Switch "screenshot" to "image" in the records, from the line with "The width and" through the end of the records, and write only those lines out again with everything else unchanged. Leave the pictures out of your answer.

Input records
——
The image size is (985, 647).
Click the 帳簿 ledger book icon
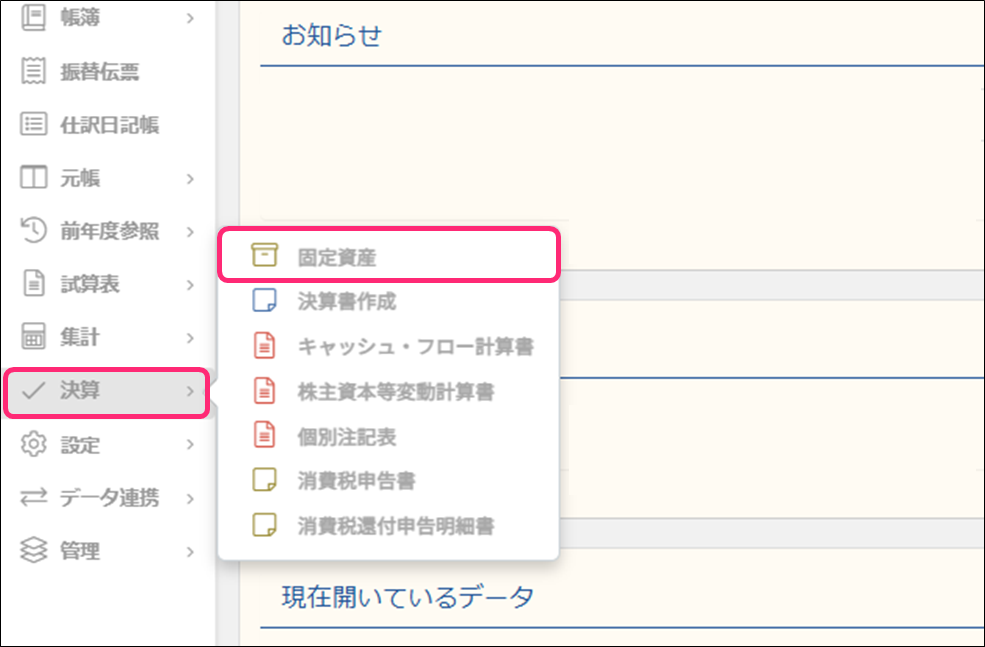pos(34,17)
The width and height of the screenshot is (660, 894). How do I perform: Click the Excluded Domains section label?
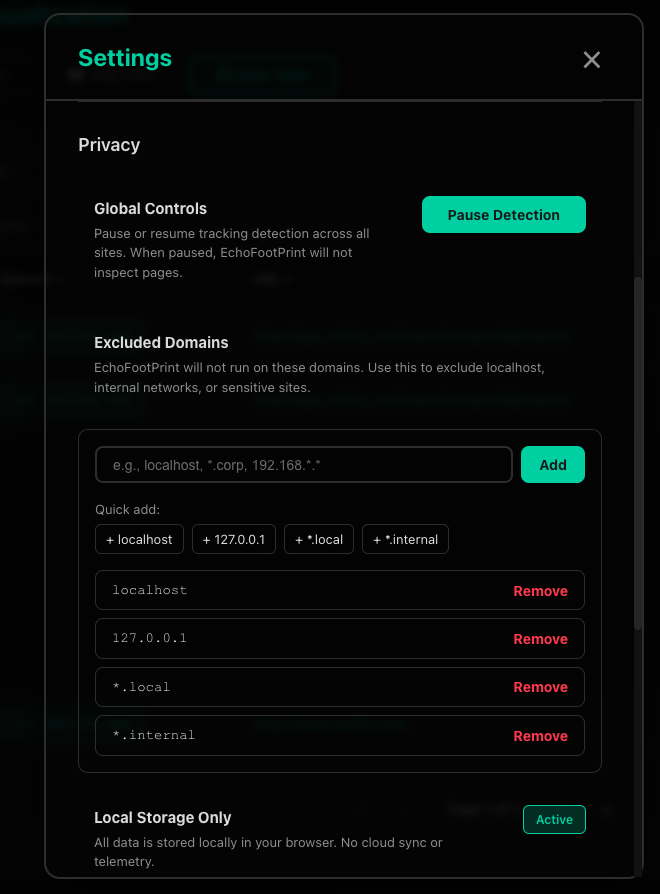(x=161, y=342)
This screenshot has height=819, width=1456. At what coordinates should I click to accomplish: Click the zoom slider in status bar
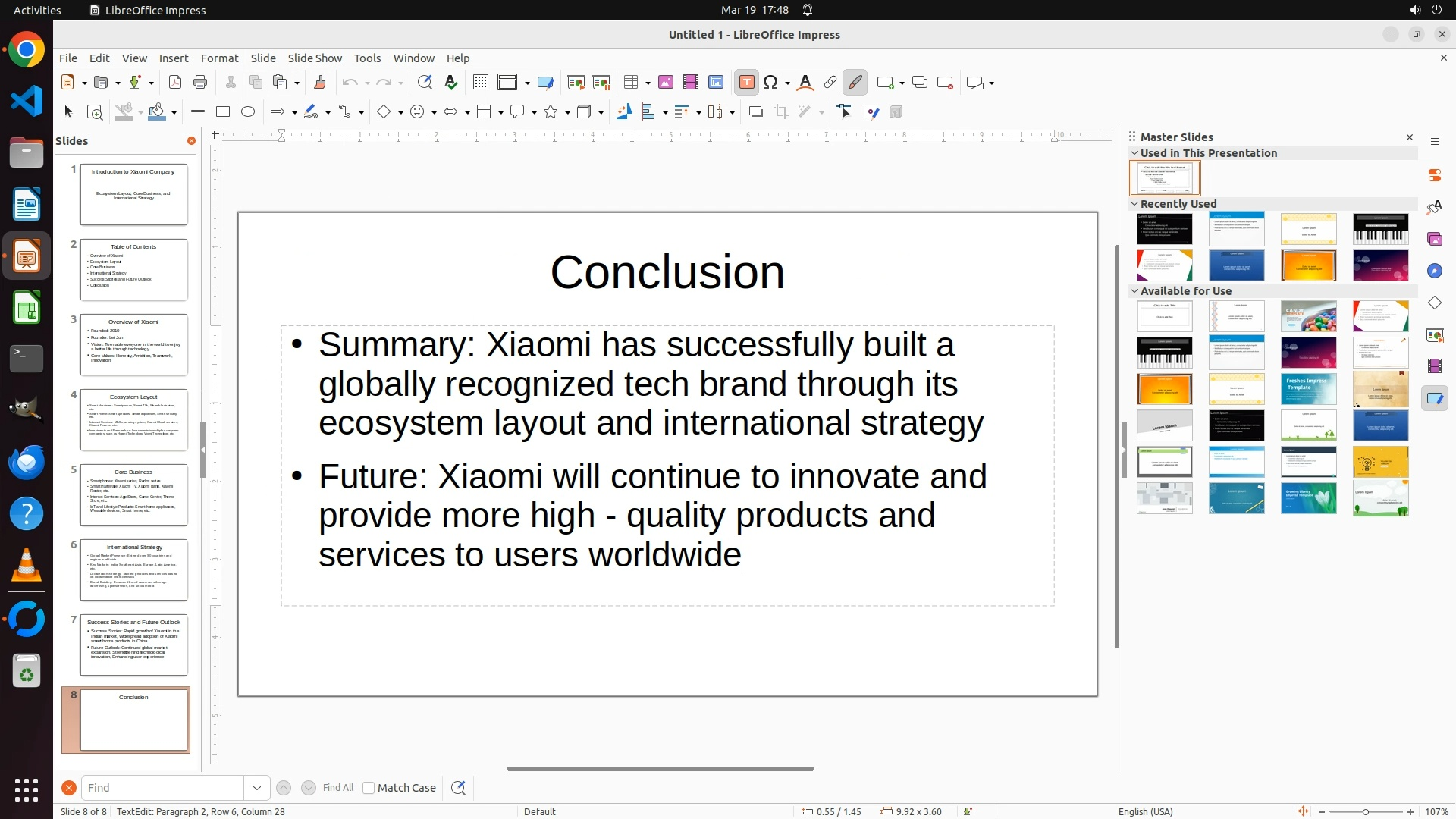pos(1366,812)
——
Solution for this problem
The width and height of the image is (660, 894). How do I perform: Click the Excluded Domains section label?
(x=161, y=342)
This image has height=819, width=1456. At what coordinates should I click to accomplish: Click the zoom slider in status bar
pos(1366,812)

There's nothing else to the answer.